Cuomo took his revenge in 1989, when I ran to become Brooklyn’s District Attorney to succeed Liz, who ran and won that year to become New York City Comptroller. My campaign had issued advertising criticizing my chief opponent, Joe Hynes, for his presidency of the Breezy Point cooperative, an organization notorious in my youth for excluding not only from home ownership, but even from visits, non-Irish Catholics from anywhere, including my childhood neighborhood, Belle Harbor, only about two miles away on the same Rockaway peninsula. By the time I ran Breezy included a few Italian-American families, and perhaps a handful of intermarried Jews or Latinos, but certainly no blacks. Cuomo used what he called my “scurrilous” attack on Hynes as his excuse for breaking his rule against endorsements in Democratic primaries.  Not only did Cuomo endorse Joe Hynes (and, I believe, as I will explain in a future blog, indirectly encourage the Appellate Division to keep a third candidate on the ballot to split my support, in violation of law), but after I lost, he publicly blamed me for a different leaflet distributed by my campaign, although I had known nothing about it.

Lambda Independent Democrats, a gay Democratic club in Brooklyn, had endorsed Hynes over me in the race. Although no other campaign leaflet went out without my prior review and approval, in the final days of the campaign someone arranged for a leaflet saying “Gay Democrats Support Joe Hynes. Who Do You Support?” to be distributed only in Borough Park, an ultra-Orthodox Jewish neighborhood where, presumably, homophobia could be exploited most effectively. A few weeks after my defeat, the press reported that at Cuomo’s urging, I was under investigation by the State Commission on Public Integrity for this leaflet.   The Commission resulted from the earlier campaign Cuomo had launched against the Legislature, but under the leadership of the reasonable John Feerick, at that time Dean of Fordham Law School, operated in a fairer and far less biased manner than Cuomo would apparently have preferred. Thus, nothing would come of this “investigation.”

I had consistently supported gay rights despite fairly fierce opposition from segments of my own constituency. Defeated and in debt, I was so beaten down at the time that I could not muster the will to respond. To my lasting regret, I failed to say what I should have: “I am sure that Mario Cuomo knew no more about the ‘Vote for Cuomo, not the Homo’ signs in his 1977 mayoral race against Ed Koch than I knew about the leaflet in my race. But he’s hardly in a position to criticize.”   In fact, I am by no means sure that Cuomo knew no more about that piece than I knew about the piece my campaign put out.

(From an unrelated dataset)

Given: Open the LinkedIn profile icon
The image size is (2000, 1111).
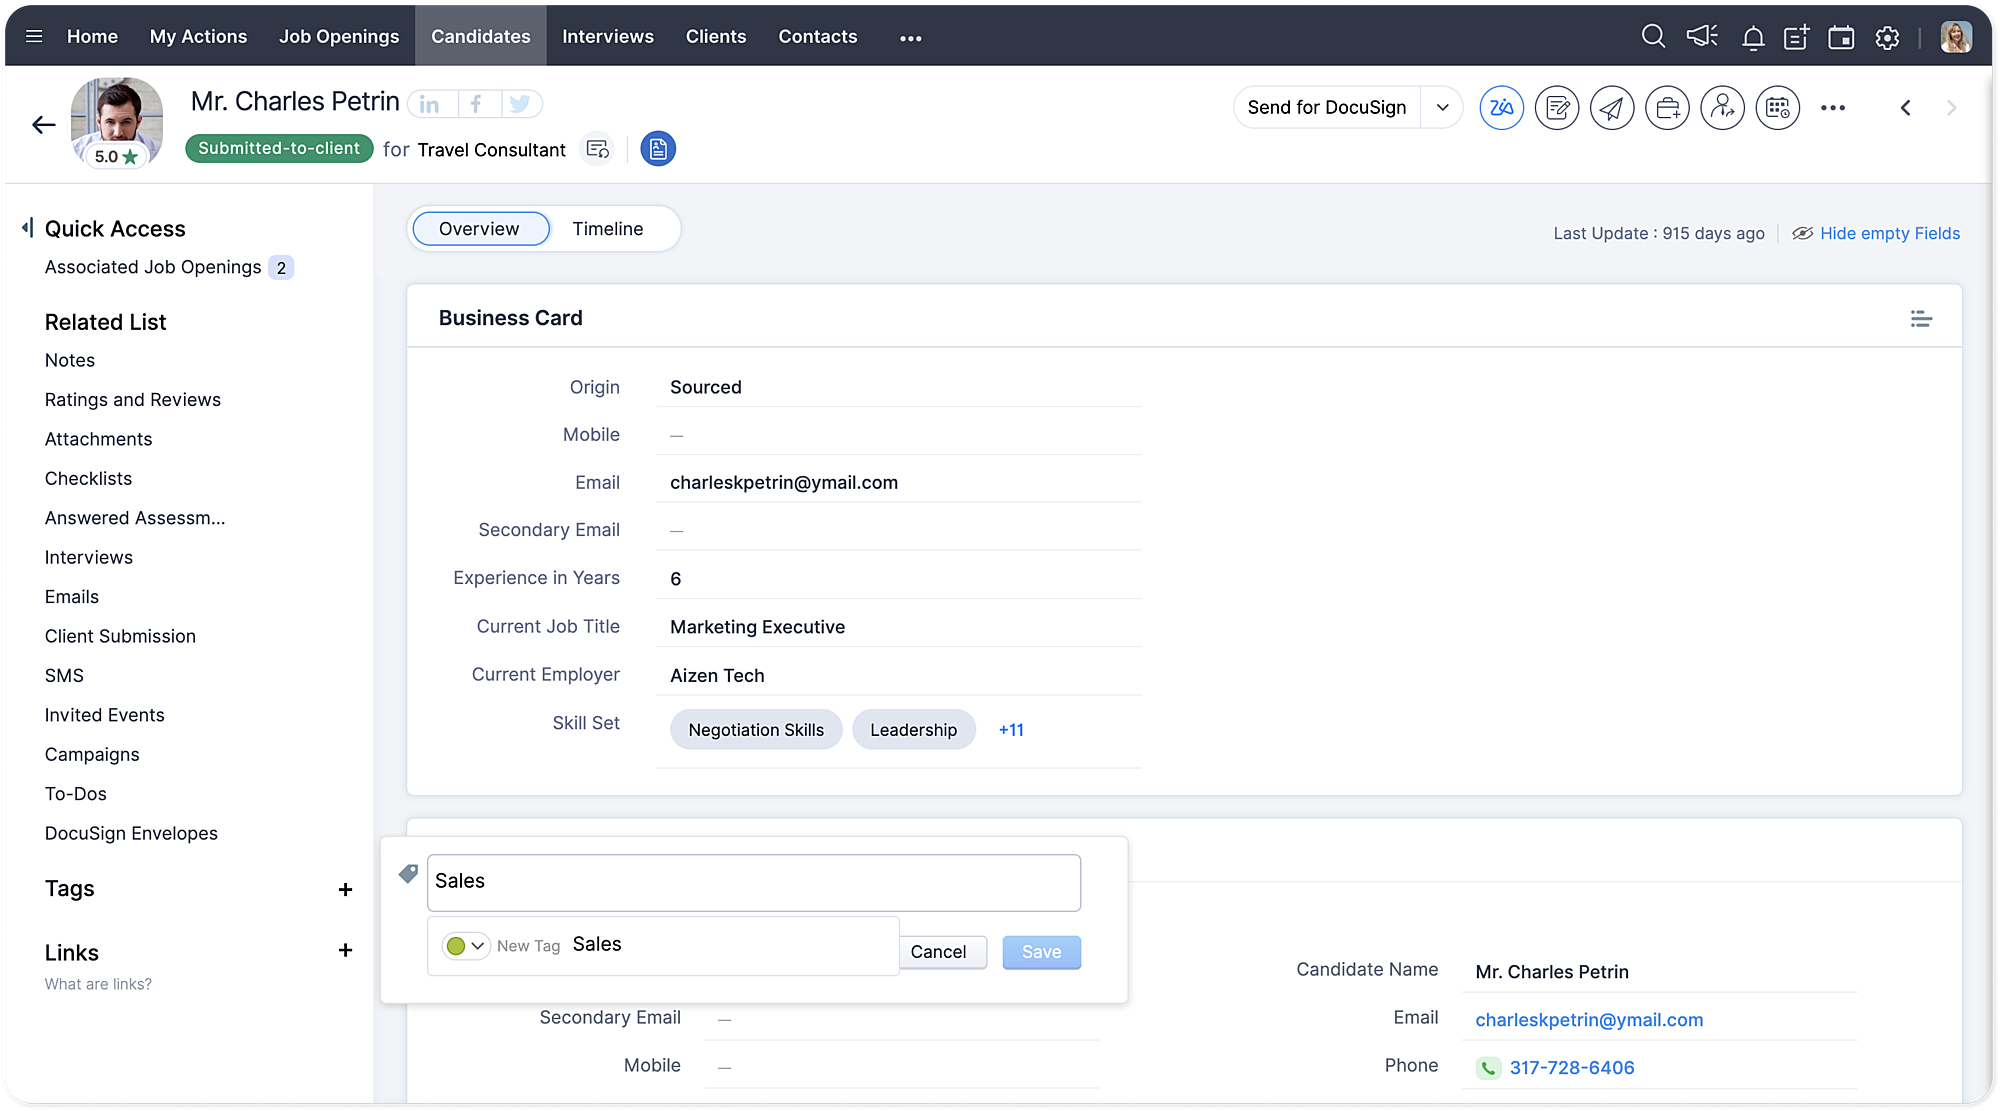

This story has a coda. The following January, Cuomo invited the Democratic members of the Assembly to the Mansion for an informal dinner, obviously in an attempt to improve his relationships. In the center of the room stood a glass case, containing a conciliatory letter to Cuomo from Anthony Genovese, with whom he had had some friction, accompanied by two bottles of wine Genovese had sent Cuomo. The display seemed a tasteless demonstration of Cuomo’s exercise of dominance over Genovese.

After refreshments, Cuomo made some brief remarks about his plans for the upcoming session, and then asked if any of the fifty or so legislators present had any questions. I did not raise my hand, but he called on me anyway. A slight titter went around the room, the audience being aware of the bad blood between us. I said to the group, “Well, you know I have always been one of the Governor’s favorites.” This got a bigger laugh. Then Cuomo said, “You always have been one of my favorites, except of course for a brief period a few months ago.” More chuckles. So I replied, “Well, I guess that means I have to send you a bottle of wine.” Uproar. We left it at that.